→ **Reading passage**
--- start ---

The vast majority onboard were couples, with a smaller number of families and kids.
The Leeward is the smallest ship in NCL's fleet, at only 25,000
tons, and with a capacity of only about 1000 passengers. With ten decks, however, it is
the same height as many larger vessels, sacrificing instead
its overall length, which was approximately five hundred feet. This design means that the
ship has most of the same facilities as other much larger
ships, losing only a large number of passenger cabins. This was very evident in the
distance between the fore and aft main stairwells; on other ships,
a corridor hundreds of feet long connects the passenger cabins on all decks; on Leeward,
the main hallway on each floor was only about 100 feet
long. Moving around the ship is very easy. Passengers who do not like to take long flights
of stairs, however, should not assume that because the
ship is small, there are fewer stairways
The main promenade deck is located on deck 5, while the rest of the activity areas are
on decks 8, 9, and
10. Cabins are located on decks 2, 3, 4, and 7, with their size and class generally
increasing with their deck number. The ship was not very crowded
in any areas; the shows in the Stardust Lounge were full without being crowded, and there
were some free lounge chairs on deck at almost all times
of the day. The ship has most of the trademark features of other NCL ships. It features
two dining rooms, one on deck 5, and one on deck eight, with
Le Bistro, an alternative restaurant, located on deck 9. The Sports Bar and Grill, also
located on deck 9, provides buffet-style Breakfast and Lunch,
along with a fairly heavy array of snacks in the afternoons. In the dining rooms, main
seating lunch and dinner are at noon and 6pm, respectively,
while late seating meals are served at 1:30 and 8:30 pm. Overall, we were impressed by the
quality of the food in the Sports Bar, while we found the
dinners in the dining rooms to be high on fanciness and presentation, but low on taste and
quality. We are lunch three days in the Sports Bar, where
they served hamburgers, hot dogs, polish sausage, pizza, pasta, and salads every day,
along with various deserts. The single line, although it was
often long, moved quickly, and there always seemed somehow be plenty of seating. There
were tables for about 100 inside, with seating for about
20 more on a deck outside. Some people chose to take their meals out the other exit, to
eat by the pool, or above on the sun deck.

--- end ---

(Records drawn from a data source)
--- start ---

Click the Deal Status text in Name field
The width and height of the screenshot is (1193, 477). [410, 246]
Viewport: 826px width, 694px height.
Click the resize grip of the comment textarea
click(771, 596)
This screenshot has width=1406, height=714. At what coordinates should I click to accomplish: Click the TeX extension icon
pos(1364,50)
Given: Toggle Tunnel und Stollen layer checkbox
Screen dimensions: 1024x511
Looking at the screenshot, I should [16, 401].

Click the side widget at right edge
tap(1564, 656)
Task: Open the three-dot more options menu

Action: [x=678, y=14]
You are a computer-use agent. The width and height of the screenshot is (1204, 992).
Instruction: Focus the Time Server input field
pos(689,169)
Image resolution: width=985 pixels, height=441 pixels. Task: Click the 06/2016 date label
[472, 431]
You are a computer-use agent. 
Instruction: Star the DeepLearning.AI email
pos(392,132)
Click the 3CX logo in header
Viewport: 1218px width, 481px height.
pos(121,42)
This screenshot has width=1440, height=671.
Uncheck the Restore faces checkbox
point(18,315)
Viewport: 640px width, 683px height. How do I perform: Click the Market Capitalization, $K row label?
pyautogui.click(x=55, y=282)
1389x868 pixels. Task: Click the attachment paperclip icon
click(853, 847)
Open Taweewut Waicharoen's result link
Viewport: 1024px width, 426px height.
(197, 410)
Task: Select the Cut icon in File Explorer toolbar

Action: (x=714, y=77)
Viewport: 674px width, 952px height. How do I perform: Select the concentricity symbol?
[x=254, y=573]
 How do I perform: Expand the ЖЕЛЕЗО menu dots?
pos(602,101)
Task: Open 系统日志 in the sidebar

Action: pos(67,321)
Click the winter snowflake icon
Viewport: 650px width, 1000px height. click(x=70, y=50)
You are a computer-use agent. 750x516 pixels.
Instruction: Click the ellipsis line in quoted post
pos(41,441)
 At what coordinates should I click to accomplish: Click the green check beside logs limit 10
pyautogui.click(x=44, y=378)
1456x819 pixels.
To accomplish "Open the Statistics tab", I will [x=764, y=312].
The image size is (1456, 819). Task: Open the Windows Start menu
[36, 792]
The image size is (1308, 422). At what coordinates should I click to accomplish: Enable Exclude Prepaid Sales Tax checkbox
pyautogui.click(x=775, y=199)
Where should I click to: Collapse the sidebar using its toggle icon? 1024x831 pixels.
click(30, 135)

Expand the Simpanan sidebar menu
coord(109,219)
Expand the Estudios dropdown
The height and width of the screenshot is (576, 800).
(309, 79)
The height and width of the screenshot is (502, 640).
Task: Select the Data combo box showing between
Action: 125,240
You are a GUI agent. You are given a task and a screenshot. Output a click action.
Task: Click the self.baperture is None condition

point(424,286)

--- end ---

→ **Written exercise A**
In the review of the Leeward, which deck is the alternative restaurant Le Bistro on?
→ **Written exercise B**
Take the review of the Leeward further, starting after its last sentence.
This data is not needed for anything that comes after it.

→ **Written response A**
Le Bistro is on deck 9.

→ **Written response B**
The staff was
fairly efficient, clearing tables almost as soon as they were vacated. In the dining room,
we felt that our water and busboy were both superb, with
fast and efficient service, and quickly fixed any errors, which were usually due to a
miscommunication by someone at the table. On the first night,
when two of the passengers at our table were seasick in their cabins (more on this later),
without being asked, our waiter presented the one
remaining member of their group at our table with several hot, wrapped items of food to
bring back to the cabin, saying it was '...in case they are
hungry later'. This is the second NCL ship that has impressed us with the skill of their
dining room staff, and it helps compensate for the food, which
was usually good, but not superb. The one annoying element was the dining room steward,
who makes the rounds of the dining room the first night
to 'meet' everyone there, probably in the hopes of a tip at the cruise's end, and tries to
make smalltalk with every table. He is not too successful.
Other than that, the staff was very good.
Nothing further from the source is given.